_WHAT YOU WILL DO_.
Identify all lines of the data containing the string "Focus" and copy them.

————

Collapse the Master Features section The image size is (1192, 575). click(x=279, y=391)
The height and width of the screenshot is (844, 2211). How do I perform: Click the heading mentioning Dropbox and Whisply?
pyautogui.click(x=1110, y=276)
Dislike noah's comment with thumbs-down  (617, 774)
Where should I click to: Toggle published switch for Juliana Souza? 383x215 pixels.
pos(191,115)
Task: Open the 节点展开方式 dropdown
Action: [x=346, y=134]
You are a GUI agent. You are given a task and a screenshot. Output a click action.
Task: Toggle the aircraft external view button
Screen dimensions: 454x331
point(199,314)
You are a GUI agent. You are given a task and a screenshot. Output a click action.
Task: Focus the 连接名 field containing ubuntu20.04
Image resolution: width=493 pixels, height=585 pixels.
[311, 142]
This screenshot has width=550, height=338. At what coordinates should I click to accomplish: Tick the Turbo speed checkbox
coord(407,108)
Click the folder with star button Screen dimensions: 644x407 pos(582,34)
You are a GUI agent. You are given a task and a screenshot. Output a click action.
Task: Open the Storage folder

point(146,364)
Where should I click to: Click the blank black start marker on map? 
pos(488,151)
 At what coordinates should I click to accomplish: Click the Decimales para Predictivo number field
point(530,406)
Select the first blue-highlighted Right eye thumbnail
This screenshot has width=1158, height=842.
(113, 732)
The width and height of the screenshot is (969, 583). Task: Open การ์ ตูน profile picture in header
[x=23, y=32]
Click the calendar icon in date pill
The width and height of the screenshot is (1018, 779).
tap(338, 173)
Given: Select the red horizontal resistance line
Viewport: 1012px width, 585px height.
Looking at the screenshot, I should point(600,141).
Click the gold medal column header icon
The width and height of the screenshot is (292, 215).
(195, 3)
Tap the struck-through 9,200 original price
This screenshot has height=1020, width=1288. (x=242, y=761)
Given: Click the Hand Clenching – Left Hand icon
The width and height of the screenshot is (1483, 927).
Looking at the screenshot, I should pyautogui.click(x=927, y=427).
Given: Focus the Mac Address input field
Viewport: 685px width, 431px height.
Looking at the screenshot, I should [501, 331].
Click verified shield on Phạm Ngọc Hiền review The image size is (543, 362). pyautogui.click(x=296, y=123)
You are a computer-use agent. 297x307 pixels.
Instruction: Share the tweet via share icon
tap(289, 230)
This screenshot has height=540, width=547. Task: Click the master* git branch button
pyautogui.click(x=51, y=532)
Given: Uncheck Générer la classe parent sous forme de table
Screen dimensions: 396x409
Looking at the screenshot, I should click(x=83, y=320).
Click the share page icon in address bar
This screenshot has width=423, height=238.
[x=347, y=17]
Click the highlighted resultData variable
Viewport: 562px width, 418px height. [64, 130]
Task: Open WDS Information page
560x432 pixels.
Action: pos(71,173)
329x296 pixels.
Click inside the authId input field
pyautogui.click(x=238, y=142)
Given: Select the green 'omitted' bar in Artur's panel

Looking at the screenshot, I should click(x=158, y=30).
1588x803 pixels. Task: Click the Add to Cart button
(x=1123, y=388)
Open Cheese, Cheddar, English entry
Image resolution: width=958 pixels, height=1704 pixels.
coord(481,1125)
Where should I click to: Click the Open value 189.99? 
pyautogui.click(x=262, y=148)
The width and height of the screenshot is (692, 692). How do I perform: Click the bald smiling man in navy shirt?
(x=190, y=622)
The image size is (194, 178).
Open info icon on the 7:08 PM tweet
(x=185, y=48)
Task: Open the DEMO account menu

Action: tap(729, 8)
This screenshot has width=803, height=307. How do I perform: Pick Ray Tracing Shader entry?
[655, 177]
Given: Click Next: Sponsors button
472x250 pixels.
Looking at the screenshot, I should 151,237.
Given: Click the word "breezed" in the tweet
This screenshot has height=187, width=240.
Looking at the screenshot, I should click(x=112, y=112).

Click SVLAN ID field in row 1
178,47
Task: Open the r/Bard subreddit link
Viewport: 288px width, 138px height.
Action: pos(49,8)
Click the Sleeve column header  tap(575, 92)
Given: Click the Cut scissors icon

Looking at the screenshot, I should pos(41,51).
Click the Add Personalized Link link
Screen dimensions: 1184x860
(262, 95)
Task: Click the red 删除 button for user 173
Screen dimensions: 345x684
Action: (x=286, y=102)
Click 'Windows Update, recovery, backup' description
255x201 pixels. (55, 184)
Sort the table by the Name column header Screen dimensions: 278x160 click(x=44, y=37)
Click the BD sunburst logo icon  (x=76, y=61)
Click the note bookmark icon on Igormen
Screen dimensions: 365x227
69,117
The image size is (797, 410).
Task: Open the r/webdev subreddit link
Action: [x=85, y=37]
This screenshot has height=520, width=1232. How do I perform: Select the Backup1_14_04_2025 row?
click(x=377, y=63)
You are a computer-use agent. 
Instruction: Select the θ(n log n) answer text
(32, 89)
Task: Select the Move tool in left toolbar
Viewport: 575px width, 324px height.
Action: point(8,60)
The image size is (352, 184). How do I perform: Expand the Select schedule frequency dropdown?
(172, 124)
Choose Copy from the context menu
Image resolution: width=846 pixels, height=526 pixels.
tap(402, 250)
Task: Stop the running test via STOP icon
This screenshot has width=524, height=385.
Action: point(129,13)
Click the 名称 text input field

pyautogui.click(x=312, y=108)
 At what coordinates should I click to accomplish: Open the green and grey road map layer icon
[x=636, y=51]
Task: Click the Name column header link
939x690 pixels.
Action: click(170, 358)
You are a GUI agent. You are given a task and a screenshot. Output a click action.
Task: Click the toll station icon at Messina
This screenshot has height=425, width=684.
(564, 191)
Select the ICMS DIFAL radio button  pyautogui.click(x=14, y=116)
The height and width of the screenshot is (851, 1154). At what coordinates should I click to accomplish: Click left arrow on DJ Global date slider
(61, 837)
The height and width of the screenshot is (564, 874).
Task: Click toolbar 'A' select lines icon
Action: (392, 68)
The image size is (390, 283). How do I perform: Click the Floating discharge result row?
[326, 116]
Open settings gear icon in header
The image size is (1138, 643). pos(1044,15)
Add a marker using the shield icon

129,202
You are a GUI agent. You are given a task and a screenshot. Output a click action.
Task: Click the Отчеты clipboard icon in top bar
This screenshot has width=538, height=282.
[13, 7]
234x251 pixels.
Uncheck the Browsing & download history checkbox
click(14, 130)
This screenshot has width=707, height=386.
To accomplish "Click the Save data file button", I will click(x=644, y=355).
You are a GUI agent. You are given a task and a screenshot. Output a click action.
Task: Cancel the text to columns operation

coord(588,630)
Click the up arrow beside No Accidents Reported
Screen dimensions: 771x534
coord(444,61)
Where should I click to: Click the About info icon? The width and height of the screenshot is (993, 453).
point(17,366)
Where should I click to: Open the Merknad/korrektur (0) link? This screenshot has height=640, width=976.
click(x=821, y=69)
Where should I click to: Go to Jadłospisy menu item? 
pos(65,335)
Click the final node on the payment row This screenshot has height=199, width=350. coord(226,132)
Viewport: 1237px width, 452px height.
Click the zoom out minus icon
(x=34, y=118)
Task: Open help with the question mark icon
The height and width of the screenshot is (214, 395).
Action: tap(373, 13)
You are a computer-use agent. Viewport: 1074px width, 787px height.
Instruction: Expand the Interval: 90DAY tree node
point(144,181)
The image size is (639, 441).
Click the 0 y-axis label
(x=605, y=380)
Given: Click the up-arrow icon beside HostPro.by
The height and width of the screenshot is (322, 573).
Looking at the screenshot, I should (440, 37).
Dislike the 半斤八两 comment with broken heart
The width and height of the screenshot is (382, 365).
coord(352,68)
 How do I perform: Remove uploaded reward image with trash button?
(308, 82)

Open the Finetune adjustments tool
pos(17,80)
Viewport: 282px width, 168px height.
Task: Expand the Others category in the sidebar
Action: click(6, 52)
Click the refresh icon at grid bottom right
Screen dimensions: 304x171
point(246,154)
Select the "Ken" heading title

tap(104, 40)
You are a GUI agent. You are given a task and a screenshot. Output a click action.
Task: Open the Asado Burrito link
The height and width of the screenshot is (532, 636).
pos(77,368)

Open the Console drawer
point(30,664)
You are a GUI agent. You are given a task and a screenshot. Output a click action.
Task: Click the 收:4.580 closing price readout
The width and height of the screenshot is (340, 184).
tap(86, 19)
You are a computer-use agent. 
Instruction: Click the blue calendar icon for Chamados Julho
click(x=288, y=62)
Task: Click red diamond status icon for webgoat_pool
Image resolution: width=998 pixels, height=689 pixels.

————

_RESULT_.
Task: Focus the 连接名 field containing ubuntu20.04
Given: Focus the Mac Address input field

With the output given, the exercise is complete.